Consider all strings formed by rearranging the letters in s. After ordering these strings in dictionary order, return the middle term. (If the sequence has a even length n, define its middle term to be the (n/2)th term.)
Hey guys. I am totaly stuck... I`ve got an algorithm to calculate the answer in O(n). All basic tests are passed. But I constantly fail all tests, where the lenght of string equals 23,24,25. Some scary stuff happens, always like this:
'noabcdefgijklymzustvpxwrq' should equal 'nmzyxwvutsrqpolkjigfedcba'
'lzyxvutsrqonmeijhkcafdgb' should equal 'lzyxvutsrqonmkjihgfedcba'
I mean that it goes in the right direction, but suddenly mistakes.
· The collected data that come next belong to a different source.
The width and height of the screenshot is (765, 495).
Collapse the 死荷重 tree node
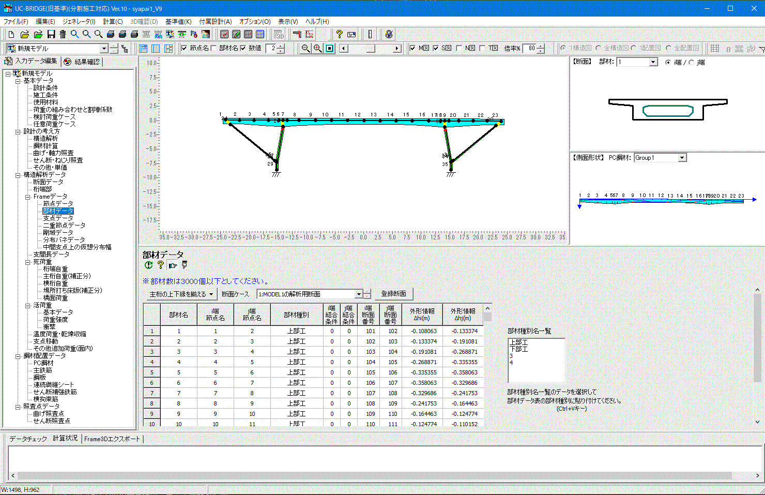(x=27, y=262)
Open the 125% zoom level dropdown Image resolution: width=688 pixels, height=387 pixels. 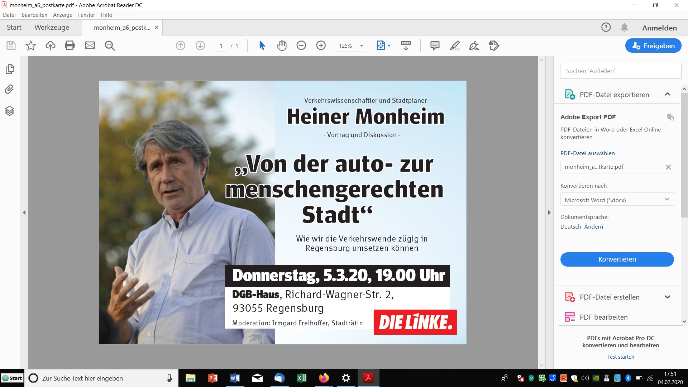[351, 46]
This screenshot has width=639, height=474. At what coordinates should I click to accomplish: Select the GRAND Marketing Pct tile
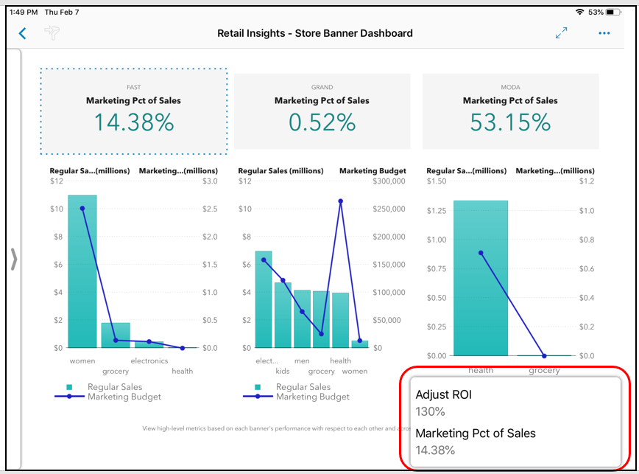[322, 111]
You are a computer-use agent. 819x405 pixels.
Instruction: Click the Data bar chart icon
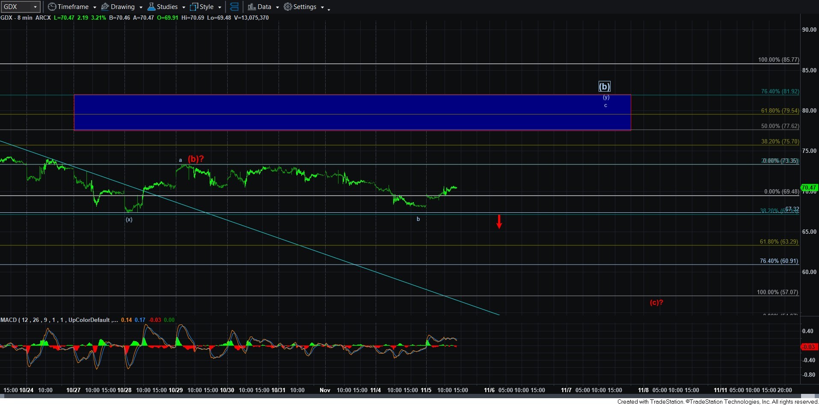click(252, 7)
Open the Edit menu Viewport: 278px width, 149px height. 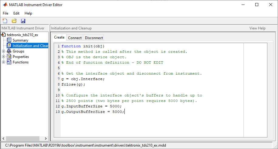click(16, 13)
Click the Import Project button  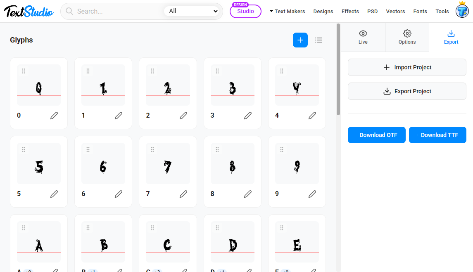click(406, 67)
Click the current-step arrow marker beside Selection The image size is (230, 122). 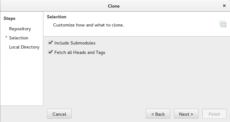coord(6,37)

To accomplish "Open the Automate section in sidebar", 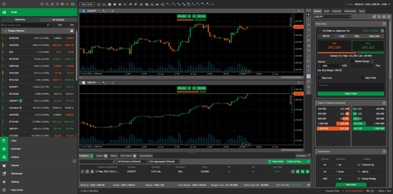I will [16, 149].
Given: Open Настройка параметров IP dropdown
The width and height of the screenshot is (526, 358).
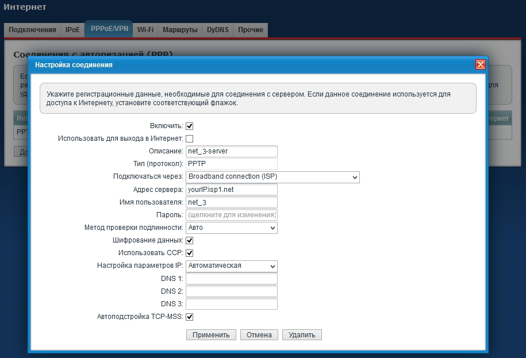Looking at the screenshot, I should point(231,266).
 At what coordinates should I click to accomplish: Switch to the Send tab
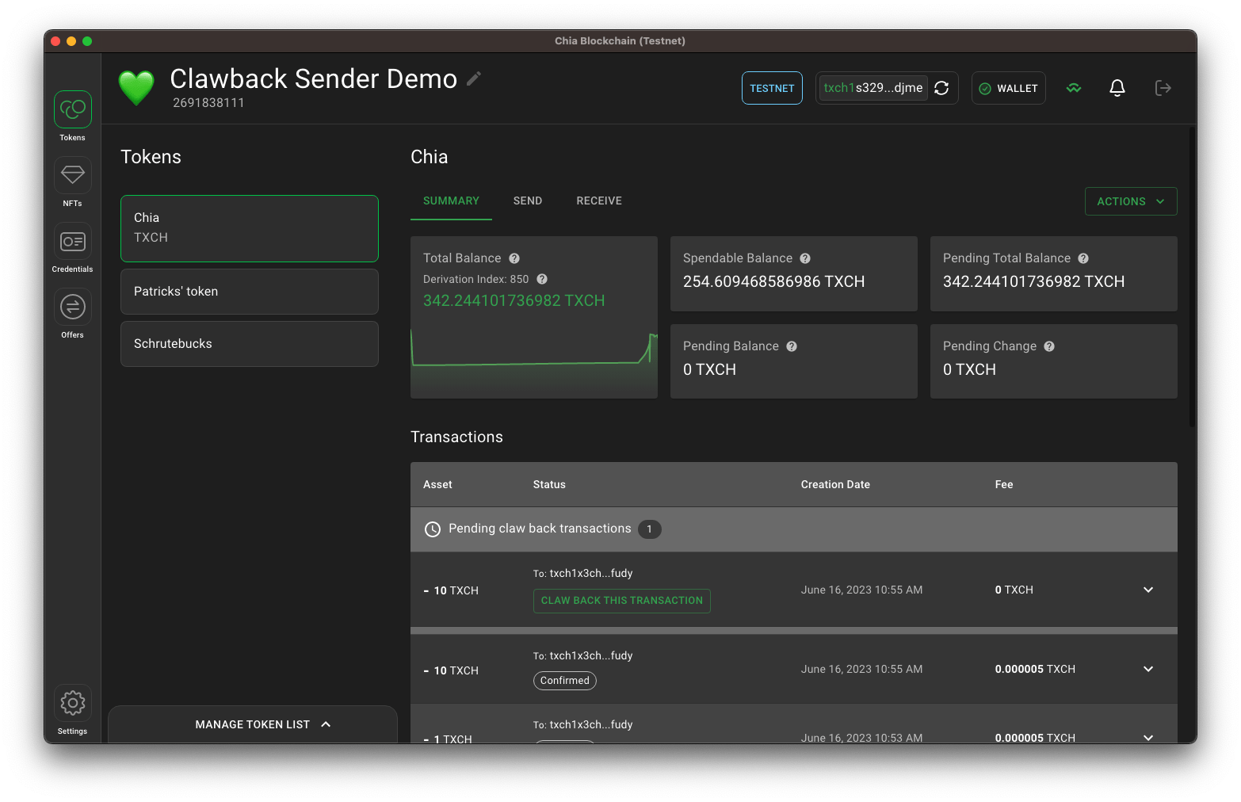(528, 201)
Give me a hint what I should check or what thing to fix. Thanks a lot!
P.S. This execute middlePermutation in under 12000ms gave me the idea of solving
import math
def middle_permutation(string):
ans, tmp = '', sorted(list(string))
dividend = math.factorial(len(tmp)) / 2
for i in range(len(tmp)):
perms = math.factorial(len(tmp)) / len(tmp)
if len(tmp) == 1:
ans += tmp[0]
break
letter = tmp[math.ceil(dividend / perms) - 1]
ans += letter
tmp.remove(letter)
dividend -= perms * (math.floor(dividend / perms))
print(len(string))
return ans
Test.describe("Basic tests")
Test.assert_equals(middle_permutation("abc"),"bac")
Test.assert_equals(middle_permutation("abcd"),"bdca")
Test.assert_equals(middle_permutation("abcdx"),"cbxda")
Test.assert_equals(middle_permutation("abcdxg"),"cxgdba")
Test.assert_equals(middle_permutation("abcdxgz"),"dczxgba")
You're not far from a good answer.
Because of 0 versus 1 indexing, you should start with
dividend = math.factorial(len(tmp)) // 2 - 1
and then you choose a slightly off letter, replace your code with
letter = tmp[dividend // perms]
Also as everything is integer here, it's better to use 'a // b' instead of math.floor(a / b)
.
All in all, here's a corrected version of your code:
def middle_permutation(string):
ans, tmp = '', sorted(list(string))
dividend = math.factorial(len(tmp)) // 2 - 1
for i in range(len(tmp)):
perms = math.factorial(len(tmp)) // len(tmp)
if len(tmp) == 1:
ans += tmp[0]
break
letter = tmp[dividend // perms]
ans += letter
tmp.remove(letter)
dividend -= perms * (dividend // perms)
return ans
and just for the beauty of it, a generalization:
def n_in_base(n, base):
r = []
for b in base:
r.append(n % b)
n //= b
return reversed(r)
def nth_permutation(s, n):
digits = n_in_base(n, range(1, len(s)+1))
alphabet = sorted(s)
return ''.join(alphabet.pop(ri) for ri in digits)
def middle_permutation(s):
return nth_permutation(s, math.factorial(len(s)) // 2 - 1)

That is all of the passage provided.